Re_Backend/Data_Collection_Analysis.md

536 lines
16 KiB
Markdown

# Data Collection Analysis - What We Have vs What We're Collecting
## Overview
This document compares the database structure with what we're currently collecting and recommends what we should start collecting for the Detailed Reports.
---
## 1. ACTIVITIES TABLE
### ✅ **Database Fields Available:**
```sql
- activity_id (PK)
- request_id (FK) COLLECTING
- user_id (FK) COLLECTING
- user_name COLLECTING
- activity_type COLLECTING
- activity_description COLLECTING
- activity_category NOT COLLECTING (set to NULL)
- severity NOT COLLECTING (set to NULL)
- metadata COLLECTING (partially)
- is_system_event COLLECTING
- ip_address NOT COLLECTING (set to NULL)
- user_agent NOT COLLECTING (set to NULL)
- created_at COLLECTING
```
### 🔴 **Currently NOT Collecting (But Should):**
1. **IP Address** (`ip_address`)
- **Status:** Field exists, but always set to `null`
- **Impact:** Cannot show IP in User Activity Log Report
- **Fix:** Extract from `req.ip` or `req.headers['x-forwarded-for']` in controllers
- **Priority:** HIGH (needed for security/audit)
2. **User Agent** (`user_agent`)
- **Status:** Field exists, but always set to `null`
- **Impact:** Cannot show device/browser info in reports
- **Fix:** Extract from `req.headers['user-agent']` in controllers
- **Priority:** MEDIUM (nice to have for analytics)

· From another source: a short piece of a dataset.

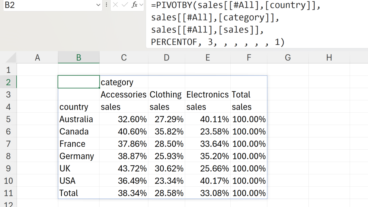Click the cell containing Australia

[76, 119]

3. **Activity Category** (`activity_category`)
- **Status:** Field exists, but always set to `null`
- **Impact:** Cannot categorize activities (e.g., "AUTHENTICATION", "WORKFLOW", "DOCUMENT")

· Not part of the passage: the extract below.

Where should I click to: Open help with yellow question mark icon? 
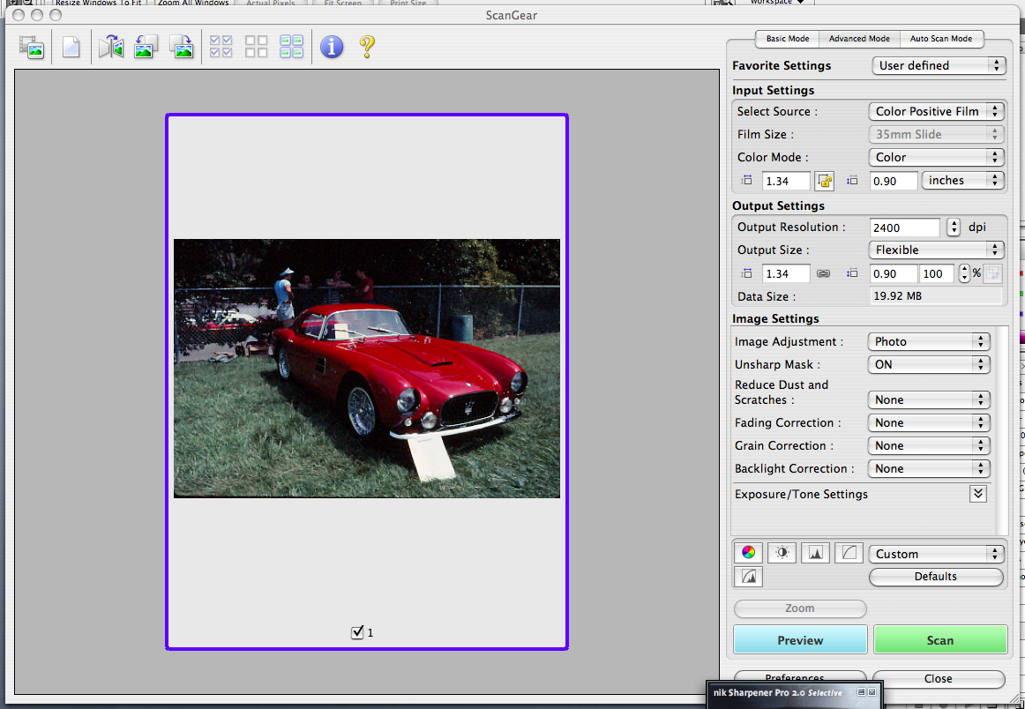[x=368, y=47]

- **Fix:** Map `activity_type` to category:
- `created`, `approval`, `rejection`, `status_change` → "WORKFLOW"
- `comment` → "COLLABORATION"
- `document_added` → "DOCUMENT"
- `sla_warning` → "SYSTEM"
- **Priority:** MEDIUM (helps with filtering/reporting)

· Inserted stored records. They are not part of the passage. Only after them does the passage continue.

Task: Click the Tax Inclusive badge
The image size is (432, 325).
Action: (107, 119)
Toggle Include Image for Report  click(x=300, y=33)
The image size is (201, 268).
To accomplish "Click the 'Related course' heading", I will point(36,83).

4. **Severity** (`severity`)
- **Status:** Field exists, but always set to `null`
- **Impact:** Cannot prioritize critical activities
- **Fix:** Map based on activity type:
- `rejection`, `sla_warning` → "WARNING"
- `approval`, `closed` → "INFO"
- `status_change` → "INFO"
- **Priority:** LOW (optional enhancement)
### 📝 **Recommendation:**
**Update `activity.service.ts` to accept and store:**
```typescript
async log(entry: ActivityEntry & {
ipAddress?: string;
userAgent?: string;
category?: string;
severity?: string;
}) {
// ... existing code ...
const activityData = {
// ... existing fields ...
ipAddress: entry.ipAddress || null,
userAgent: entry.userAgent || null,
activityCategory: entry.category || this.inferCategory(entry.type),
severity: entry.severity || this.inferSeverity(entry.type),
};
}
```
**Update all controller calls to pass IP and User Agent:**
```typescript
activityService.log({
// ... existing fields ...
ipAddress: req.ip || req.headers['x-forwarded-for'] || null,
userAgent: req.headers['user-agent'] || null,
});
```
---
## 2. APPROVAL_LEVELS TABLE
### ✅ **Database Fields Available:**
```sql
- level_id (PK)
- request_id (FK) COLLECTING
- level_number COLLECTING
- level_name OPTIONAL (may not be set)
- approver_id (FK) COLLECTING
- approver_email COLLECTING
- approver_name COLLECTING
- tat_hours COLLECTING
- tat_days COLLECTING (auto-calculated)
- status COLLECTING
- level_start_time COLLECTING
- level_end_time COLLECTING
- action_date COLLECTING
- comments COLLECTING
- rejection_reason COLLECTING
- is_final_approver COLLECTING
- elapsed_hours COLLECTING
- remaining_hours COLLECTING
- tat_percentage_used COLLECTING
- tat50_alert_sent COLLECTING
- tat75_alert_sent COLLECTING
- tat_breached COLLECTING
- tat_start_time COLLECTING
- created_at COLLECTING
- updated_at COLLECTING
```
### 🔴 **Currently NOT Collecting (But Should):**
1. **Level Name** (`level_name`)
- **Status:** Field exists, but may be NULL
- **Impact:** Cannot show stage name in reports (only level number)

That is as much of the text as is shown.